Three months ago the physical work at the cemeteries began.
“We did landscaping, arborial work, signage and we did the righting of stones, and a lot of cement work.
“In one of the cemeteries, Worcester Hebrew, there was a huge number of tombstones that were down,” Levenson said. “They weren’t toppled by anybody but rather they actually got felled by a tree bough that fell. And there were some others stones in the cemetery that had toppled because of frost heaves [swelling of soil during freezing temperatures]. Now there are virtually no tombstones that are on the ground; they’re all sitting upright, the way they should.”
At Worcester Hebrew much of the cement work – pillars, steps and walkways – were given a fresh coat of white paint. Two fur trees next to the entrance were cut down and a new sign was installed.
“We wanted to replace it with something that was a little bit more in keeping with the setting,” Levenson said.
Some large trees at Chevra Kadisha were taken down, and in Worcester Hebrew a tree that had caused some damage was also removed.
“The tree was on its last legs,” Levenson explained. “A year and a half a go a large bough fell from that tree as those things do. It was right in the middle of the cemetery, and there was no way it was going to come down without taking out down some stones. But those have all been fixed,” Levenson said. “If the stone could be fixed, it was fixed. And if it couldn’t be fixed for some reason, we laid it carefully in the ground where the grave was.”
Work has also been done on the cemeteries’ signage, including a new sign at the entrance of Worcester Hebrew and signage on a white slab of stone has also been refurbished.
One of the bigger expenses was repaving the parking lot of Worcester Hebrew and an access road that had deteriorated tremendously. Because CSX railroad tracks ran across the access road, the corporation donated funds to repave the road.
“We are very pleased with how this has turned out,” Levenson said.
Now, in addition to getting B’nai B’rith’s restoration finished, the next step is a database.
An excel sheet on the website of the Jewish Federation of Central Mass. does contain the names and locations of the more than 10,000 Jews buried in the cemeteries. A new more sophisticated database with a new mapping system will provide clearer information about the location of graves.
“All three cemeteries have or are in the process of turning in a list of interments have taken place over the past five to 10 years. Right now the database consists of 10,650 Jews that have been buried at these three cemeteries,” Levenson explained.
(Some of the names on the database are Jews who were buried two Jewish sections in the Hope Cemetery in Worcester dating back to the early 1800s where Jews are no longer interred.)

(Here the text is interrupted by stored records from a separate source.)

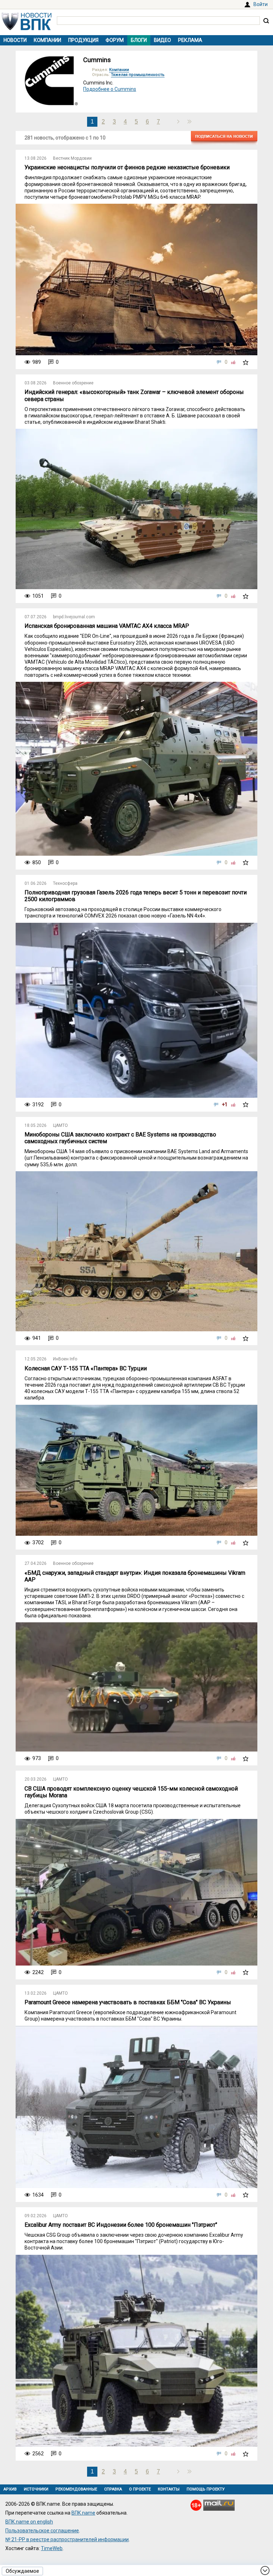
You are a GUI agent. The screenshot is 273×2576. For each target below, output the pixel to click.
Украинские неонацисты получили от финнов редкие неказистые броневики (127, 167)
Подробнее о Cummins (109, 89)
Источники (36, 2489)
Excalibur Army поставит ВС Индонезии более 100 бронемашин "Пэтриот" (121, 2224)
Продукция (83, 40)
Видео (162, 40)
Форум (115, 40)
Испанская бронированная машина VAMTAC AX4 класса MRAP (107, 626)
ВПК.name (83, 2513)
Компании (47, 40)
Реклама (190, 40)
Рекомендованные (76, 2489)
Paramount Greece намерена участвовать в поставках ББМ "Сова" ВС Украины (128, 2002)
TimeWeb (52, 2548)
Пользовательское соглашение (42, 2530)
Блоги (139, 40)
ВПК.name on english (29, 2522)
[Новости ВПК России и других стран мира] (27, 28)
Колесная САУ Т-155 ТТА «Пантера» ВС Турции (86, 1368)
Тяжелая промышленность (138, 74)
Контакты (169, 2489)
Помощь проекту (206, 2489)
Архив (10, 2489)
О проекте (140, 2489)
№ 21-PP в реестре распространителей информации (67, 2539)
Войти (260, 4)
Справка (113, 2489)
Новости (15, 40)
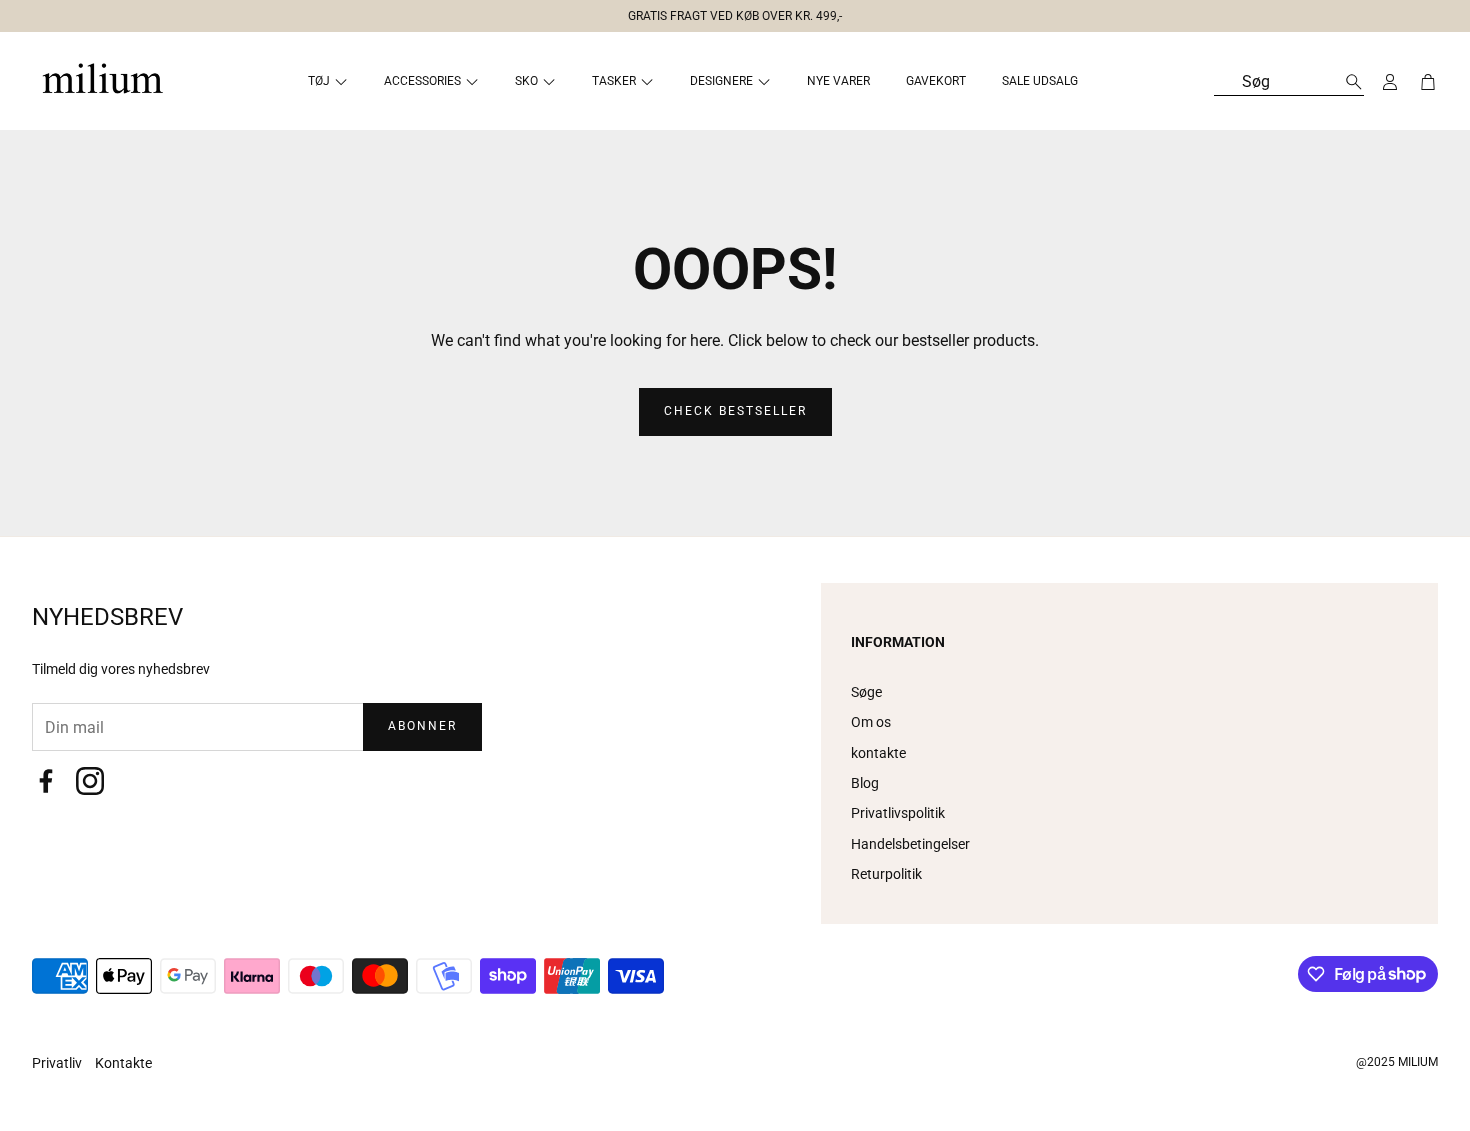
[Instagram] (90, 781)
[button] (727, 12)
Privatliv (58, 1063)
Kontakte (123, 1063)
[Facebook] (46, 781)
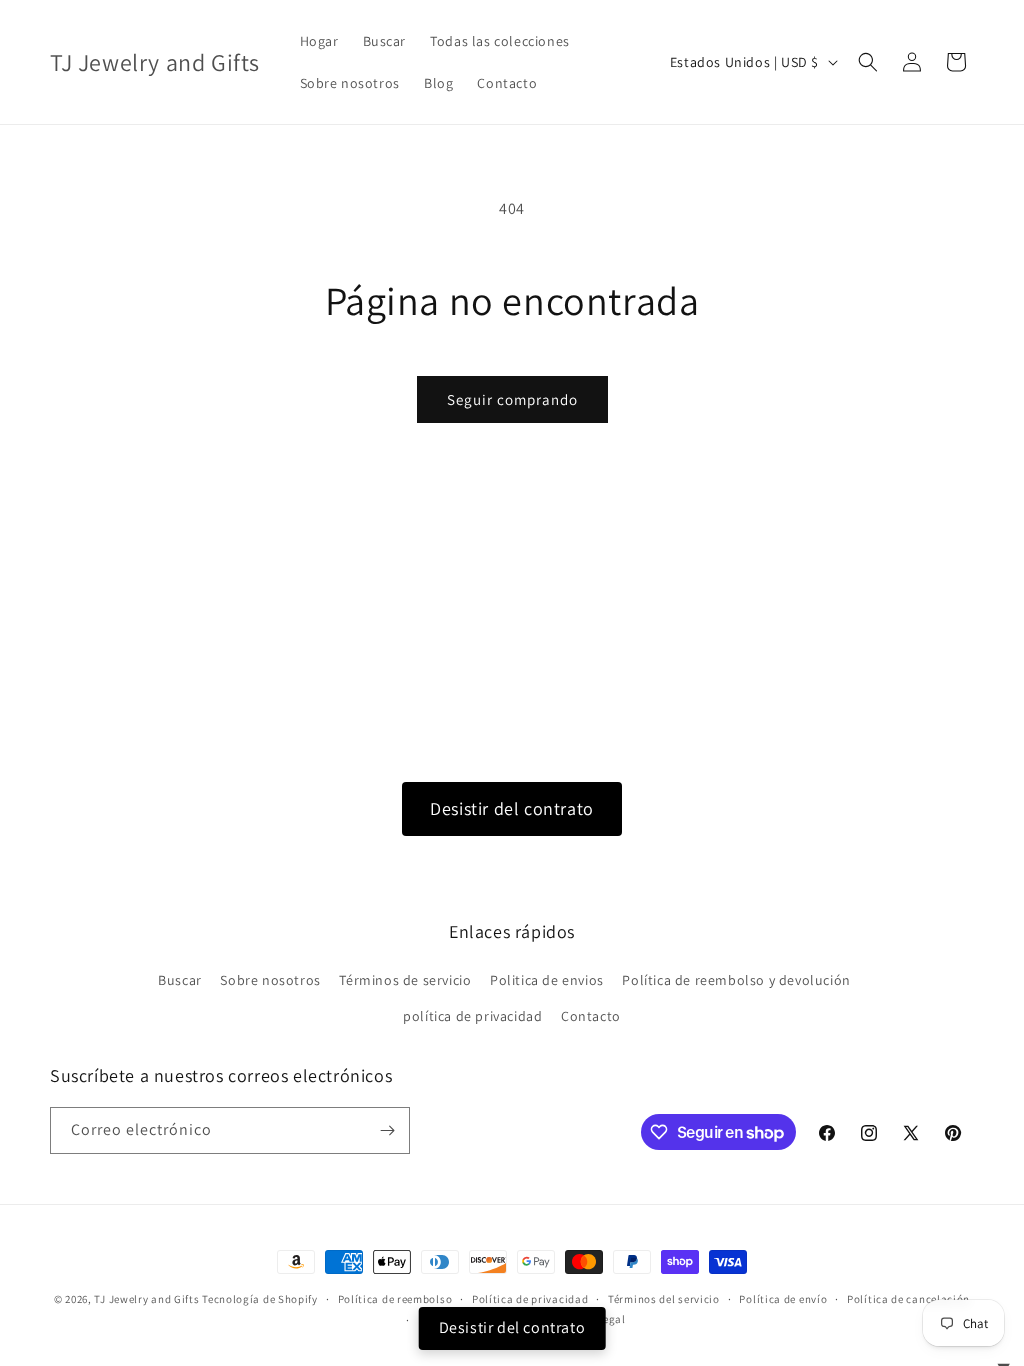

“Once that is done I’d say you’re probably looking at another 1,000 Jews that will be in that database. It will be the name of the person, the date of interment and location — which cemetery and [the location] within the cemetery.”
They also have plans for a GPS app.
“If someone wants to find a loved one, all they will have to do go on their phone, or their computer and look up on this GPS system exactly where this person is buried, and it will direct them there, so we are also going to be doing new maps for all three cemeteries as well,” Levenson said. “The other thing that we haven’t gotten to, which we fully plan to is security systems that are going to be in each of the three cemeteries. Basically motion based lights with cameras.”
Levenson said he hopes the upkeep of the cemeteries will continue after the beautification project.
“Cemetery management does as good a job as possible, but money is short when it comes to the operations of the cemeteries. [Upkeep] was not the intent of the project — it was really a capital campaign,” Levenson said. “I’m hoping this is long-term not short-term, because nothing’s going to last. These cemeteries deteriorate over time. I am a Worcester native and when I go there I see so many graves of people that I knew growing up, whether they are family members or friends or stalwarts in the community…
This is our legacy.”
“As the resting place of our community members, our family members and our leaders, its sacred ground. And that should be reflected,” agreed Schimmel. “There should be beauty in the final resting place of these people who meant so much to us. A cemetery should reflect the values of the community the upkeep of the cemeteries reflects a very important Jewish value.”
Main Photo: Overgrown trees and shrubs at the entrance of Worcester Hebrew Cemetery have been cut back to provide a cleaner, more light-filled appearance. Cement posts and stairs have been given a new coat of paint.